André Philibert, né à Montréal en 1944, est un artiste peintre dont l’univers s’est modelé par le graphisme, le voyage, puis par le silence bleu de la nuit québécoise. Formé aux arts graphiques dans les années 60, il complète sa formation à l’École des Beaux-Arts de Montréal, puis s’inspire de ses lectures dans les grands musées européens pour nourrir son regard. Très tôt, Philibert expérimente aussi le dessin, la bande dessinée (notamment avec Oror 70) et l’enseignement, mais finit par s’établir en milieu plus tranquille — dans les Cantons-de-l’Est — pour renouer avec le paysage, la lumière, et surtout les heures fragiles entre le soir et la nuit.
Ce qui distingue sa peinture, c’est son obsession du bleu : teintes sombres, glacées ou profondes, contrastées par les éclats de lumière de fenêtres ou lampadaires, qui évoquent une présence humaine discrète, presque spectrale. Les scènes hivernales, les bords du Saint-Laurent, la nature estrienne, la pleine lune, les crépuscules ou aurores, sont autant de sujets dans lesquels la couleur ne sert pas seulement à voir, mais à ressentir. Un moment clé de sa vie artistique : en 1983, il remporte à Sherbrooke le Premier Prix du Salon International de la Peinture, marquant la reconnaissance de sa démarche qui allie émotion, réalité et atmosphère.
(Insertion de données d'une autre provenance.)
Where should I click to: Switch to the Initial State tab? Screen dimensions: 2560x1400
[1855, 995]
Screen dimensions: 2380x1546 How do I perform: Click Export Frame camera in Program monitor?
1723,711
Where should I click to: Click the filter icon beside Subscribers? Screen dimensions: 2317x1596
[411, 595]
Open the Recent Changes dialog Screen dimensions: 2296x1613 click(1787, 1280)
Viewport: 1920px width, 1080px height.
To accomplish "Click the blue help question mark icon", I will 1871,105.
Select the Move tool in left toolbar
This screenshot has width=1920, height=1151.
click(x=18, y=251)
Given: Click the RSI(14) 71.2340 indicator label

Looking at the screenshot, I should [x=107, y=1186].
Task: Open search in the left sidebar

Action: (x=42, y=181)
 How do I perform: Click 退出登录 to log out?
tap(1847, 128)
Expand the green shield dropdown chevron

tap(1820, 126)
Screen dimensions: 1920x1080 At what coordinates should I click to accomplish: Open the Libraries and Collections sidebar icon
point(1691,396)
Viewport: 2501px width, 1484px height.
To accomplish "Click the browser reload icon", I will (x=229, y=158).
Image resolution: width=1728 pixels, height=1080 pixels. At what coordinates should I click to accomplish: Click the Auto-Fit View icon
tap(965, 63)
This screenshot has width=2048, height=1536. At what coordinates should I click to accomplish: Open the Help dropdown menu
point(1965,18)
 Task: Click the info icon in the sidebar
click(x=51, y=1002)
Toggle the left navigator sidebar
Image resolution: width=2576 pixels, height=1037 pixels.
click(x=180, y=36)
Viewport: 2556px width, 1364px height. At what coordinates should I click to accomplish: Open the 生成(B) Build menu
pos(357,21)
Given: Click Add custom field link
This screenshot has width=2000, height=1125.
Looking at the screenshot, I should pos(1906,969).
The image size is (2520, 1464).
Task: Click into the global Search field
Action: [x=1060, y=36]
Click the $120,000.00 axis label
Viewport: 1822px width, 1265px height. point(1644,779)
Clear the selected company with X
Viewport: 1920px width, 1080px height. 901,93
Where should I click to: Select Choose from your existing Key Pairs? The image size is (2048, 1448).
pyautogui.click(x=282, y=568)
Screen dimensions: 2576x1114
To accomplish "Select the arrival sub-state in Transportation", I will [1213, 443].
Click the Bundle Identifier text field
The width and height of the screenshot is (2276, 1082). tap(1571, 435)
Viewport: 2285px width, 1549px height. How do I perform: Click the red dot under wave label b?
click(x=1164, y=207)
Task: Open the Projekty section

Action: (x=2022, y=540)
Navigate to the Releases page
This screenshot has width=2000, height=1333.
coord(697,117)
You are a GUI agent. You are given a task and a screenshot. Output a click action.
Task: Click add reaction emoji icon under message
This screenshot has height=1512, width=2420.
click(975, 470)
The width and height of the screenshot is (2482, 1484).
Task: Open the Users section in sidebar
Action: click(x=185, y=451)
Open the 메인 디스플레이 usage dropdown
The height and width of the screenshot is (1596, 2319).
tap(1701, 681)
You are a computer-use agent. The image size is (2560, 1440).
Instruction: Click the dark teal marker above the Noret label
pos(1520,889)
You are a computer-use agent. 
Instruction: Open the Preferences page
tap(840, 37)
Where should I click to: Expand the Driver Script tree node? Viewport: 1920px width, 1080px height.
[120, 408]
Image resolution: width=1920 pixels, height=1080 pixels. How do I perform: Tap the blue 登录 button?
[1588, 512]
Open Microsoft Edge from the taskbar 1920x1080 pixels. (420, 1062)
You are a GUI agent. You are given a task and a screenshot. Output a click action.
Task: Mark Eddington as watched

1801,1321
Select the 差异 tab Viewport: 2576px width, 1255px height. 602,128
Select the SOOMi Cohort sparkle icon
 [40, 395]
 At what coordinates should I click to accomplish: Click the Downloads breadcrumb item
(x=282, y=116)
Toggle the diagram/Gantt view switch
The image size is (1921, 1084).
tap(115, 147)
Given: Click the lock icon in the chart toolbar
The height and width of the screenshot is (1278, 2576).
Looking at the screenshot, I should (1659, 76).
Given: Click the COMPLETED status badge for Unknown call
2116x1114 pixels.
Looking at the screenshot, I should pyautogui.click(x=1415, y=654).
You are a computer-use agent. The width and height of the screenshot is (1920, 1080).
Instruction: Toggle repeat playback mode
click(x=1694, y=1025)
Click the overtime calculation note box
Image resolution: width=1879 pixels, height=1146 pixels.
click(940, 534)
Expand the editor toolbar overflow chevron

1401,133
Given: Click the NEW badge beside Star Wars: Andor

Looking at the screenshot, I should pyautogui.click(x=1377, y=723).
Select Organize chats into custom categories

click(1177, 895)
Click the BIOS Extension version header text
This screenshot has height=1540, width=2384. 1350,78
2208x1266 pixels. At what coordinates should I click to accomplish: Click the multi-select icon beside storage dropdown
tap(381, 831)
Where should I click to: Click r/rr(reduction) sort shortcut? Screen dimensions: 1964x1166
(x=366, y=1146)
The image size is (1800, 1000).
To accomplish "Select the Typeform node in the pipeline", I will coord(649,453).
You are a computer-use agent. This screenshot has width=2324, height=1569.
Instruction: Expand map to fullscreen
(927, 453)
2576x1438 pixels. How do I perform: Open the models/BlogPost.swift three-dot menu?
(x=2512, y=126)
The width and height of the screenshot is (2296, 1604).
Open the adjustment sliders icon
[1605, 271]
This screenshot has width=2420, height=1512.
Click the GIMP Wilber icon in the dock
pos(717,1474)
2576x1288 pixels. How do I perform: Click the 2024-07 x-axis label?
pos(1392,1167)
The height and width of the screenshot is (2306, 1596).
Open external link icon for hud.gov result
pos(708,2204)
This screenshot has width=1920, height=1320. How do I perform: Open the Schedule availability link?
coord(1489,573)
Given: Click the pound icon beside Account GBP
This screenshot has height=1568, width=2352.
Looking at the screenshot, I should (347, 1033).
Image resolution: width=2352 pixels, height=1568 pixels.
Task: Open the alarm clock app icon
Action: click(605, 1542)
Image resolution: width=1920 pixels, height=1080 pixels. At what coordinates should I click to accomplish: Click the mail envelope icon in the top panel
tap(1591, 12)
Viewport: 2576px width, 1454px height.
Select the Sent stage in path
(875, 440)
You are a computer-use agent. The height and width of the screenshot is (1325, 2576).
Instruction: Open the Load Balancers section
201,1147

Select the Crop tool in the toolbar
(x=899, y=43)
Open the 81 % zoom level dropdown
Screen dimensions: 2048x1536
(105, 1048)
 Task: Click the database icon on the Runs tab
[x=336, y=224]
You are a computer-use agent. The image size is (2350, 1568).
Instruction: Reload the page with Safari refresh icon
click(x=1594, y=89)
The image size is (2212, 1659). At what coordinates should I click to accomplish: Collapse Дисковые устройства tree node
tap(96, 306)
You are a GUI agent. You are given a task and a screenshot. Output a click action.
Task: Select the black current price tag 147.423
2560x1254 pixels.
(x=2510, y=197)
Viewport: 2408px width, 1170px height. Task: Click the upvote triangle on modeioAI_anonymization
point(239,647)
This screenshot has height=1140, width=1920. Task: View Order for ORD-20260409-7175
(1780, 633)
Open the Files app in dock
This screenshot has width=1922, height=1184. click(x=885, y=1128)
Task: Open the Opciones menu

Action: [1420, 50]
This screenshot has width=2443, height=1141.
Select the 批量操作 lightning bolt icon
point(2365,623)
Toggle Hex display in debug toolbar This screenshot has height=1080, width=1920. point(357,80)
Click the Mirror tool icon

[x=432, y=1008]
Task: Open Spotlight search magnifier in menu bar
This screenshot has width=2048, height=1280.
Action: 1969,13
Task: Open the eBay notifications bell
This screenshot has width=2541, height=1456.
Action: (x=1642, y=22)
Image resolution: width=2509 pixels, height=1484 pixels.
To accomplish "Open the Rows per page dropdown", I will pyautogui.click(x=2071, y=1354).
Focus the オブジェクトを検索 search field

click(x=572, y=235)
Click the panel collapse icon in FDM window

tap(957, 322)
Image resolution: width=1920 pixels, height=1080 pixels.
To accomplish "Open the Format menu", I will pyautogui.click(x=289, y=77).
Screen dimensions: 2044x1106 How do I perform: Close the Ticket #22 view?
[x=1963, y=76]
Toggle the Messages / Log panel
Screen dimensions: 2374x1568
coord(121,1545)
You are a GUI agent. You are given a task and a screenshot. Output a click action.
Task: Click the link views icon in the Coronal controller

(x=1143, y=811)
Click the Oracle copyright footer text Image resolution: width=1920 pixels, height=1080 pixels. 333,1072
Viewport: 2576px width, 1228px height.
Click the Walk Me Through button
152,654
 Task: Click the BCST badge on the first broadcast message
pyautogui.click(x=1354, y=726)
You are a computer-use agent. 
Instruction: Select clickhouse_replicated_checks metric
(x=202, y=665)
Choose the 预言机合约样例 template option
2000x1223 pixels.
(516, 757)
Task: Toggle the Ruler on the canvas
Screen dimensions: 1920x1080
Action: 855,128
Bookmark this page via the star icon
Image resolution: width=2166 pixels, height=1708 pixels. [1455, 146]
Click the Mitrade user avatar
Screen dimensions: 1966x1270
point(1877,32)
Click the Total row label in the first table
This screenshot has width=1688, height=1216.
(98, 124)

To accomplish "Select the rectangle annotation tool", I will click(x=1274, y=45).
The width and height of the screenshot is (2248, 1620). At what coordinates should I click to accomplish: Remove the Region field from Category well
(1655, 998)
L’art de Philibert est reconnu aujourd’hui dans de nombreuses collections privées et institutionnelles, et sur le marché de l’art, comme une réponse visuelle qui fait appel à la mémoire, à la nostalgie, mais aussi à la sérénité. Ce qui émeut chez lui, c’est ce don de transformer un paysage familier en paysage imaginaire — un peu magique — où la nuit révèle autant qu’elle cache, où la lumière semble venir de l’intérieur même de la toile, et où l’ombre n’est jamais vide, mais porteuse d’une présence silencieuse.